■ WHAT IS NEEDED: Format the records from the line with "Where should I" up to and including the line with "[x=79, y=557]" as a Markdown table with columns Row and Line, omitting blank lines.

■ PROVIDED RECORDS:
+ + + + +

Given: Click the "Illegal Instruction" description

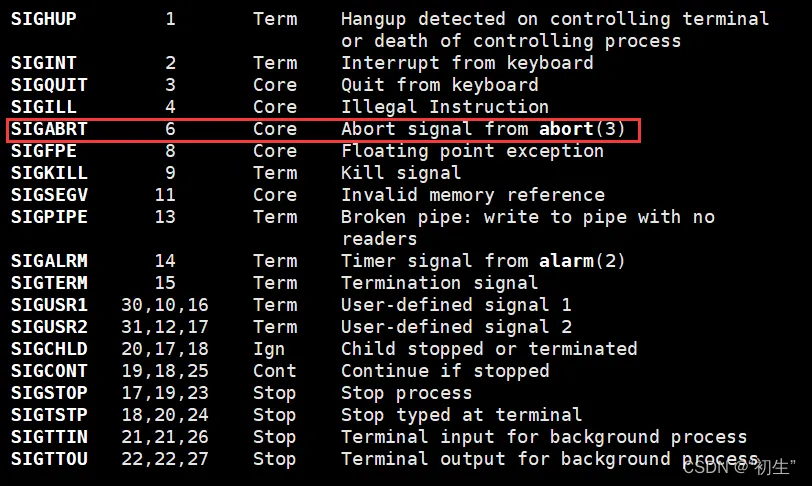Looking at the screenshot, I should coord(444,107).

+ + + + +

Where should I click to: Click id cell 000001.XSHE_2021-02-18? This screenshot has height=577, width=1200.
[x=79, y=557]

+ + + + +

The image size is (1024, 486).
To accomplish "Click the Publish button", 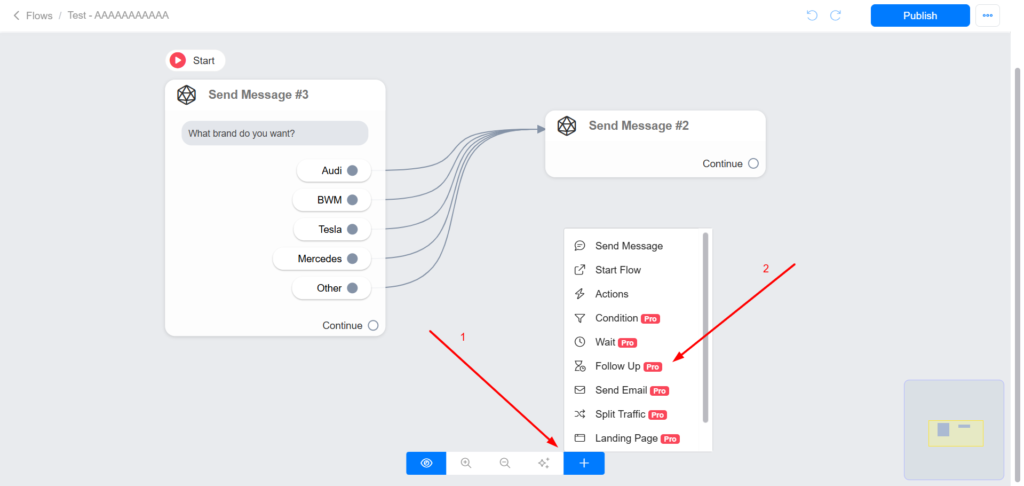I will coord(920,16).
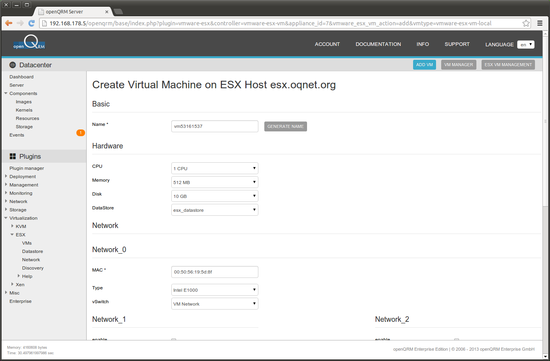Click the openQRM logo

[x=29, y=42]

+ + + + +

■ CORRECT OUTPUT:
| Row | Line |
|---|---|
| 1 | Where should I click to: Click id cell 000001.XSHE_2021-02-18? This screenshot has height=577, width=1200. |
| 2 | [x=79, y=557] |